Scan the entries below and return each line that contains "will".

:: Records shown ::
● ● ● ● ●

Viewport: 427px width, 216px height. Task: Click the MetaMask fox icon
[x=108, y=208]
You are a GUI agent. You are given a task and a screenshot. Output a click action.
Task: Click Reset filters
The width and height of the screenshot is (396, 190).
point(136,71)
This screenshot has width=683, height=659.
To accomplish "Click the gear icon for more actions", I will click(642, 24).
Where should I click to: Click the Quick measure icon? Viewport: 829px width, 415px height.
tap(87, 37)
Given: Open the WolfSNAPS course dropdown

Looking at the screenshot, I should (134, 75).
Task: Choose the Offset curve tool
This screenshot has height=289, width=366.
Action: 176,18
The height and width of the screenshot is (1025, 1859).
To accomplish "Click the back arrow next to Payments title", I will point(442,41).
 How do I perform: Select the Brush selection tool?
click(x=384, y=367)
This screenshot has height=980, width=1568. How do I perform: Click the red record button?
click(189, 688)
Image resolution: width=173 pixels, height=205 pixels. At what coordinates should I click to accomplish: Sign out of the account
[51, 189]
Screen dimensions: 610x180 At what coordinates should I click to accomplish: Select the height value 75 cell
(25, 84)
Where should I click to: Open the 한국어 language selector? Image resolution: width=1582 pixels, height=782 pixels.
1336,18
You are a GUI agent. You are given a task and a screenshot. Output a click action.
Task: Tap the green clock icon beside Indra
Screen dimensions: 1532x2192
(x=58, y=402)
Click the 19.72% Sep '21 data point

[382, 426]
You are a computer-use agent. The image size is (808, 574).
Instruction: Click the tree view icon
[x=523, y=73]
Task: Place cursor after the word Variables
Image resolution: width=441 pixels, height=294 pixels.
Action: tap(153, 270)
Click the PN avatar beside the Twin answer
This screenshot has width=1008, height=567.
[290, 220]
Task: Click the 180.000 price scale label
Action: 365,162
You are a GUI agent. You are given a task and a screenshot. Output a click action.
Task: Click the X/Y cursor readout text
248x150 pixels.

● ● ● ● ●

:: Solution to the problem ::
To accomplish "Click the gear icon for more actions", I will click(642, 24).
To accomplish "Click the back arrow next to Payments title", I will point(442,41).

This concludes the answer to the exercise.